How Kenyan farmers can earn money by planting trees and improving soil

Kenya’s smallholder farmers are sitting on an untapped climate finance opportunity. By adopting carbon-friendly practices, like agroforestry, conservation agriculture, and improved livestock management, farmers can generate carbon credits, which companies increasingly buy to meet sustainability commitments. Yet navigating the carbon market remains complex. This toolkit explains the steps, requirements, and resources Kenyan farmers need to participate effectively.

Step 1: Understanding Carbon Credits

What they are: A carbon credit represents one metric ton of carbon dioxide (or equivalent greenhouse gas) removed or avoided. Corporates purchase these credits to offset emissions, while farmers earn revenue for verified climate-friendly practices.

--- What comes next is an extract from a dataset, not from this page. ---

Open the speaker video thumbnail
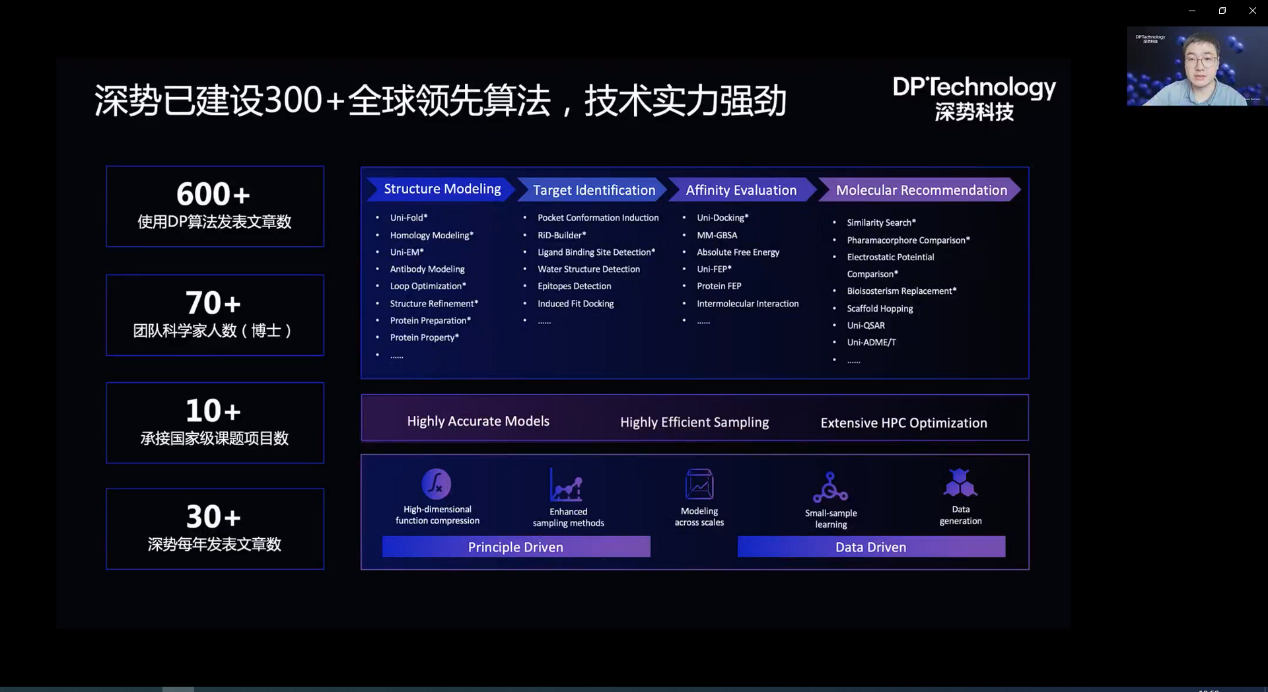1268x692 pixels. [x=1197, y=66]
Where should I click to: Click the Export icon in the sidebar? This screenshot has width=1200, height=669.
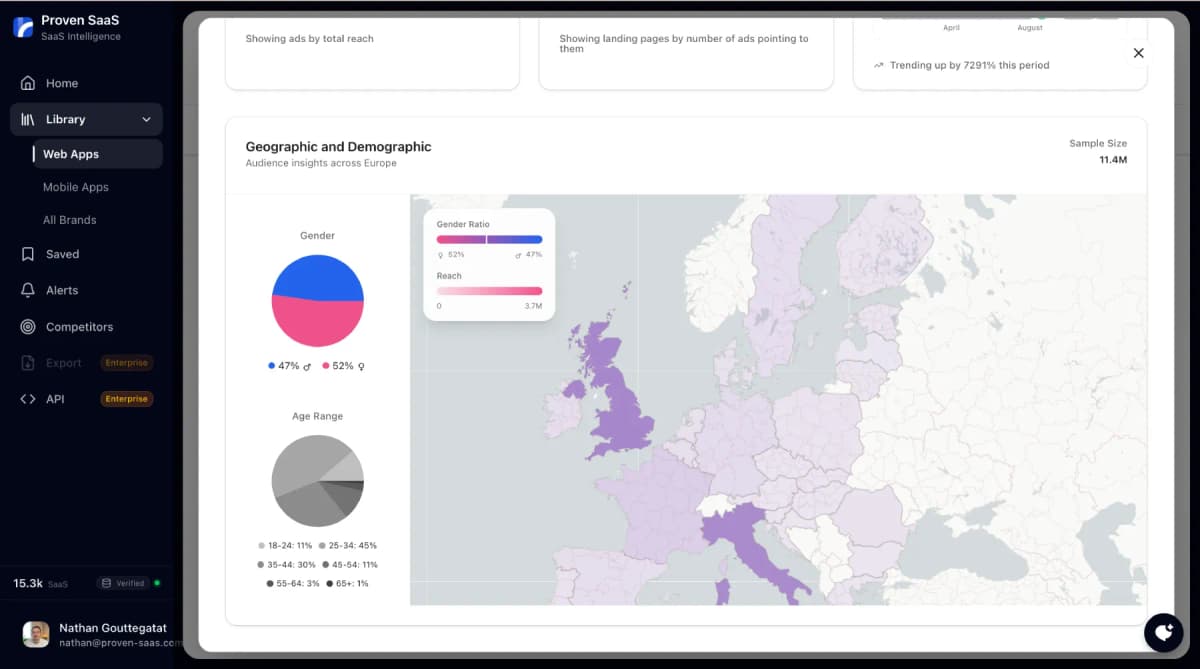(x=27, y=362)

Key types relevant to Kenyan agriculture:

  • Avoided deforestation & reforestation: Planting trees or protecting existing forests.
  • Soil carbon sequestration: Conservation tillage, cover crops, and organic amendments.
  • Methane reduction in livestock: Improved feed and manure management.

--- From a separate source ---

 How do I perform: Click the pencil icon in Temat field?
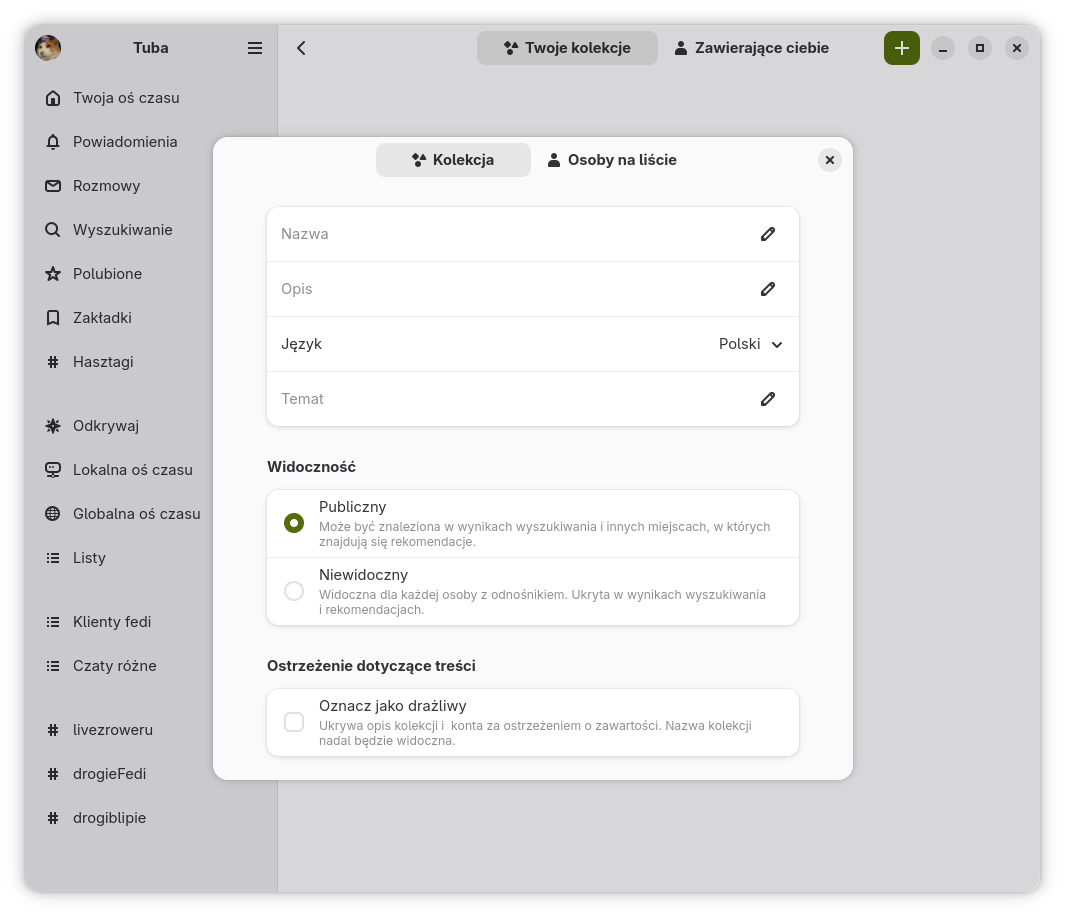768,399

Practical tip: Farmers should document activities, yields, and land use changes to support future verification.

Step 2: Choose a Credible Carbon Standard

Standards ensure that carbon credits are verifiable and marketable. Some globally recognized options include:

  • Verified Carbon Standard (VCS) / Verra
  • Gold Standard
  • Plan Vivo (smallholder-friendly)

Insight: Smaller projects may benefit from programmes like Plan Vivo, which simplify verification while still offering access to global buyers.

Step 3: Assess Eligibility & Baseline Emissions

Before registering for a carbon project, farmers must understand their baseline emissions—the emissions they would produce without intervention. Tools include:

  • FAO’s EX-ACT tool for agricultural GHG accounting
  • Kenya Agricultural Carbon Project (KACP) templates

Practical tip: Work with local NGOs or carbon brokers to ensure accurate baseline measurements.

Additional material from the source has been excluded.